• Text:
Comparative genomics:Carol Bult, Michael Cherry, Tony Kerlavage, Jean-Francois Tomb, Terry Gaasterland, Frederique Galisson, Reinhold Mann, Janan Eppig, Bill Gelbart, Katie Thompson, Paul Gilna.
- What is it? Inter and intra genomic comparisons about structure (gene organization/architecture, sequences and subsequences), gene products (function, role, system, expression), temporal processes (embryonic development, aging, evolution, population (allelic) dynamics) Need for prediction models.
- Move from canned queries to open systems
- Establish standards to enable links leading to comparisons leading to new tools and testable hypotheses for prediction models in the long term.
- Standards: Stable, unique, non-recyclable identifiers. Synchronization of updates. Version/history tracking of database objects. Semantic mapping between databases. Metadata (queryable) (e.g. who, what, when, where of the data) Controlled vocabularies (systems, roles, functions, etc.) Gene name/symbol nomenclature consistency. Aim: referential integrity.
- Curated and "archival" data resources (sequence, taxonomy, model organism, protein family databases) [These resources exist - although in various states of "readiness" for comparative genomics.]
- Database interconnection tools/methods/protocols for retrieving relevant individual records in batch mode.
- Repository of tools and information about tools.
- Mechanisms for lowering the "energy of activation" for submitting raw and interpreted data (electronic lab notebooks).
- Mechanisms/database structures for capturing comparative genomics results. (Core phylogenetic domain databases)
- Central resource of databases and links (highly curated!)
- Where to start:
- model organism databases
- sequence (nucleotide/protein) databases
- structure databases
- taxonomic databases
- Regular "summit" meetings to establish and maintain controlled vocabularies
- Cooperation of journals
- Rewards from, academia/agencies for electronic publishing
- Consortia/cooperative agreements among databases
- New initiatives
- Comparative genomics requires a high level of human intervention and curation to interpret and synthesize the data. Emphasis should be on increasing productivity not solely on scalability.
- As the data increase in magnitude and complexity, more human resources will be required for curation.
- You get what you pay for.
- Without an effective bioinformatics infrastructure, the promise of the HGP will not be realized. Funding levels need to be consistent with the critical nature of informatics.
Each breakout group reported on its conclusions and recommendations.
Raju Kucherlapati (sequencing) noted the issues in the summary above. In the discussion, it came out that at Wash U (St. Louis), the Waterston group is currently sequencing about 100 Mb/yr (all sequences combined, e.g. human and C. elegans) but can finish only at 60Mb/yr so that finishing remains a major bottleneck in sequencing. It was suggested that the OMG standard setting working group be supported and that academic/government participants be encouraged. David Lipman (NCBI) said that they were working to hire more staff expressly to work with genome centers on sequence data submission.

• What the task asks:
Can you quote the comparative genomics text between "- Move from" and "Aim: referential integrity.", inclusive? The items below come from a separate source, unrelated to the comparative genomics text.

• Data shown:

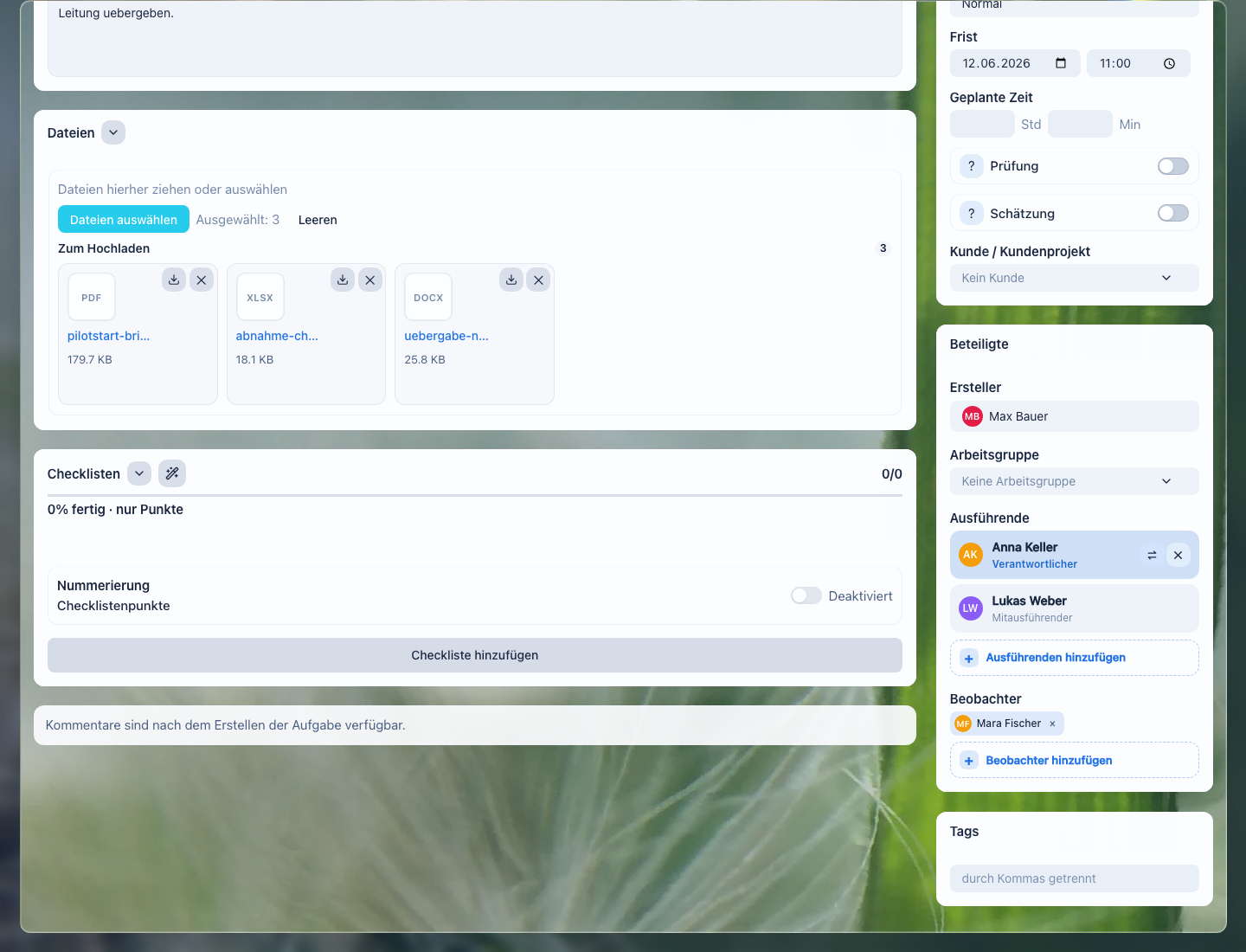This screenshot has width=1246, height=952.
Task: Download the uebergabe-n DOCX file
Action: pos(511,280)
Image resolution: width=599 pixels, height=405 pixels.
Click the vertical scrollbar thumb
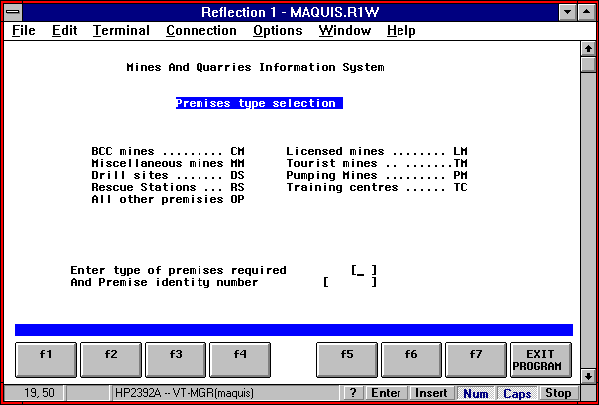[588, 63]
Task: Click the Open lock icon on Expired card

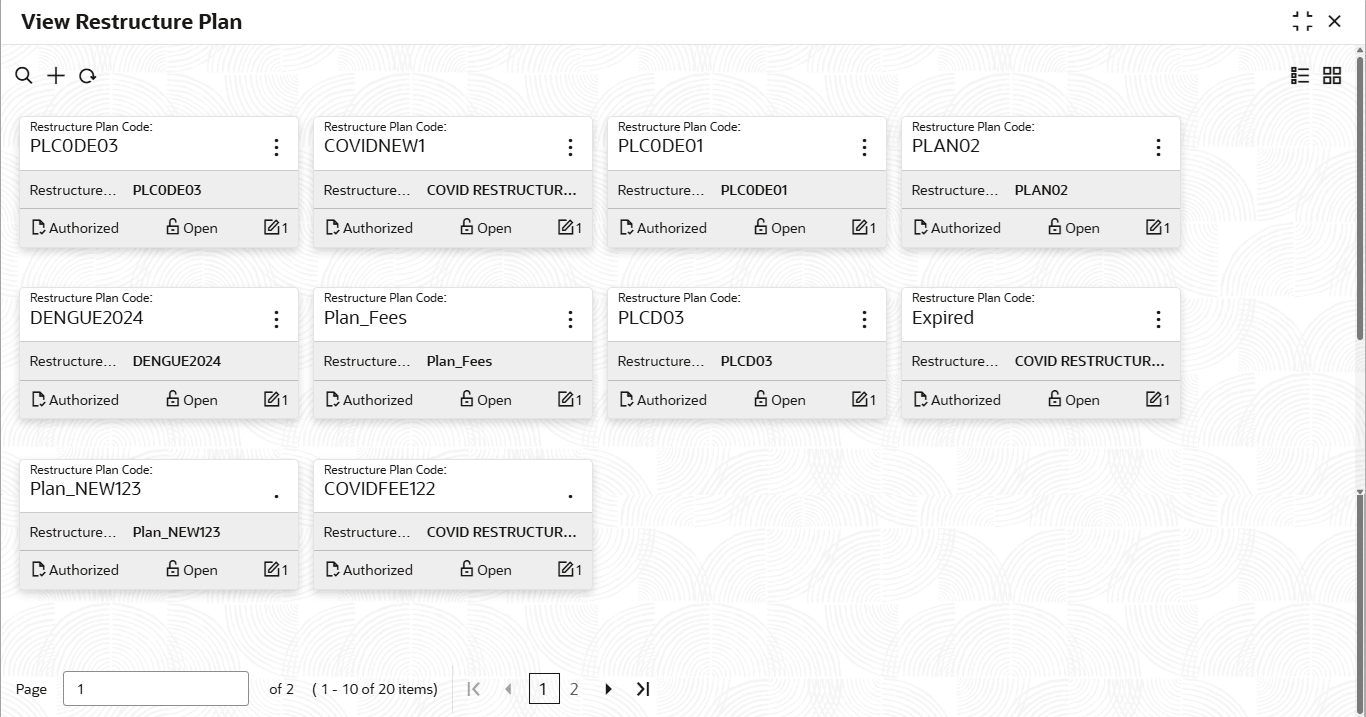Action: [1054, 399]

• Answer to this task:
- Move from canned queries to open systems
- Establish standards to enable links leading to comparisons leading to new tools and testable hypotheses for prediction models in the long term.
- Standards: Stable, unique, non-recyclable identifiers. Synchronization of updates. Version/history tracking of database objects. Semantic mapping between databases. Metadata (queryable) (e.g. who, what, when, where of the data) Controlled vocabularies (systems, roles, functions, etc.) Gene name/symbol nomenclature consistency. Aim: referential integrity.